# Extract provided
- - -
They say the road will provide access. But there’s already access to the area via boat, snowmachine and ATVs or aircraft. The state’s outdated budget is for a private road, without pullouts, restroom facilities or parking areas. When I asked about access repeatedly at public meetings, they refused to give me a direct answer, likely because they want to dangle this idea it’ll be public to try to get support. Currently, the only public access will be from the existing road system for just more than a dozen miles to the east side of the Susitna, which in turn would add more traffic to the already strained Knik-Goose Bay/Wasilla system.
We can’t maintain the roads we’ve got, and they want to add 108 miles of gravel. A quick search says it can cost between $5,000 and $8,000 per mile per year to maintain a gravel road, yet the state can’t afford a full dividend check for its citizens.
Their budget is $350 million to $400 million for a private mining road. That budget hasn’t increased in years. But inflation is higher than 8% right now. A quick sketch shows this project cannot be done at their estimate. There are better uses for Alaskans’ money.
Another thing that doesn’t sit right with me is that this project is a handout for a foreign company from Australia with marginal geological reports on the area they’re planning to mine, hence them trying to get someone else to foot the bill for access so they have any chance at profitability. I watched a short video from that company, Nova Minerals, that came out recently. They say right in the video: “The project is easily accessible via winter road and by air for ongoing operations and future mine construction.” So why does the state need to spend hundreds of millions of our dollars for a private road to benefit a foreign company?
The head of AIDEA said in his recent opinion piece that “it is important for Alaskans to understand that we all have a constitutional obligation to manage the resources we hold in common for their highest and best use.” That’s insulting to the majority of people who testified at multiple public meetings, assuming he has to educate us about our state, and it ignores the resources this project puts at risk — including wild salmon, which are constitutionally protected. The salmon resource already isn’t what it was when I was a kid. They say right in the plan that only 90 of the 145 culverts they plan would even be salmon-friendly. A 108-mile road through this area would result in substantial roadkill moose deaths, negatively affecting an already struggling moose population in the area.
I was born and raised in Alaska; I live in Alaska to experience wild places like the West Su. I’ve been hunting and fishing here all my life and want my kids to have this same opportunity. I don’t want to see the land torn up for this road. I want a better use of hundreds of millions of dollars of our money. I’m not alone. Most of the locals I’ve talked to along this river and up and down the tributaries feel the same. The only people who support the project are ones who haven’t really looked into the state’s weak selling points on it, or those willing to sacrifice the last frontier for financial gain.
I am pro-development, but the West Su Access Road is destructive, badly budgeted and unwanted.
Lee McKnight is a business owner and Wasilla resident.
- - -
# Set exercise 1
Transcribe the rows from the line containing "Click the Grant Permissions icon" through the end of the rows, both ends included, and leave the pictures out.
- - -
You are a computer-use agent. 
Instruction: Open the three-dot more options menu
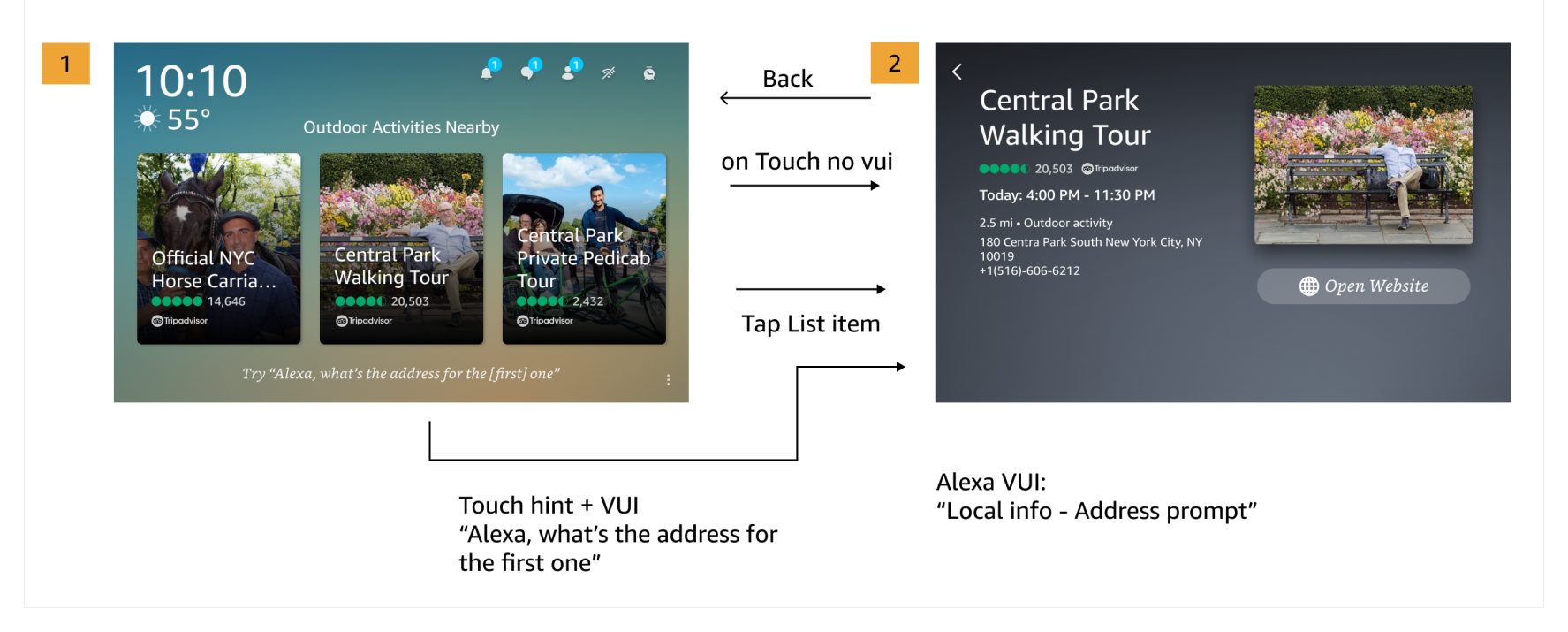coord(668,379)
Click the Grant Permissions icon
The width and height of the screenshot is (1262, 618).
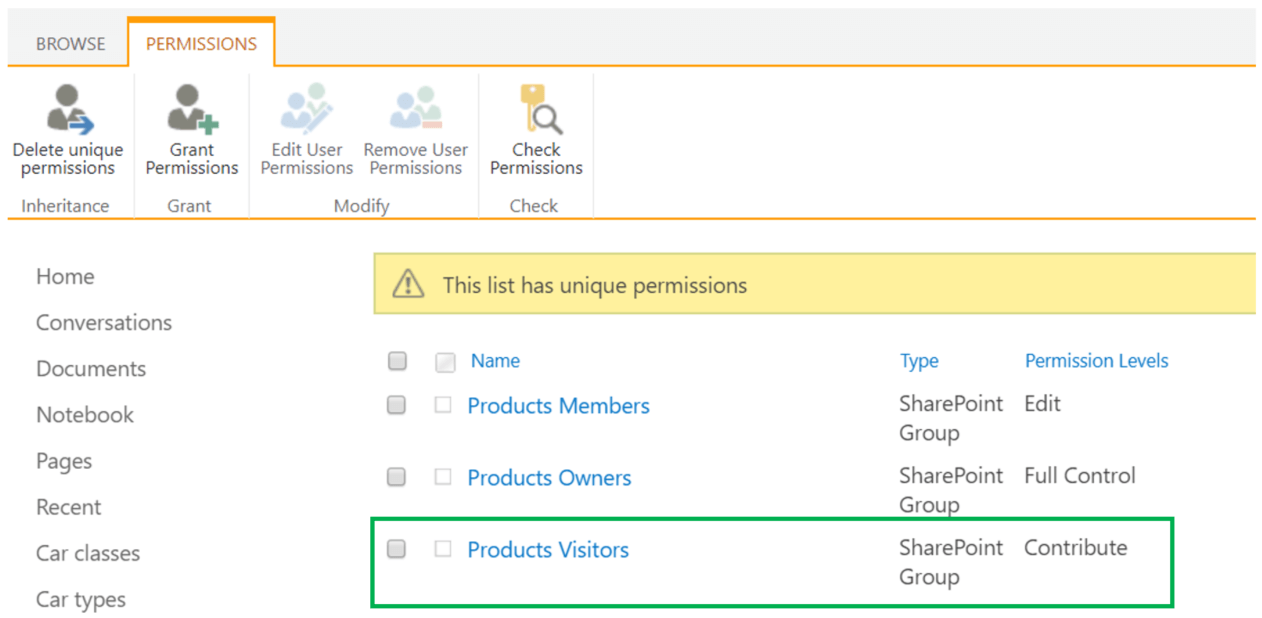tap(192, 110)

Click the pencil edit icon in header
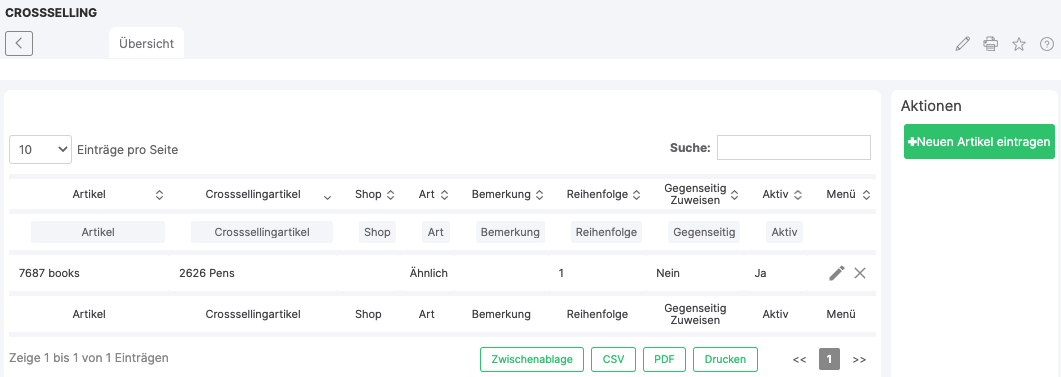click(x=962, y=44)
- - -
# Set exercise 2
In the piece on the West Su Access Road, how many of the 145 planned culverts would be salmon-friendly?

# Exercise result 1
Click the Grant Permissions icon
The width and height of the screenshot is (1262, 618).
tap(192, 110)

Click the pencil edit icon in header
click(x=962, y=44)

# Exercise result 2
Only 90 of them.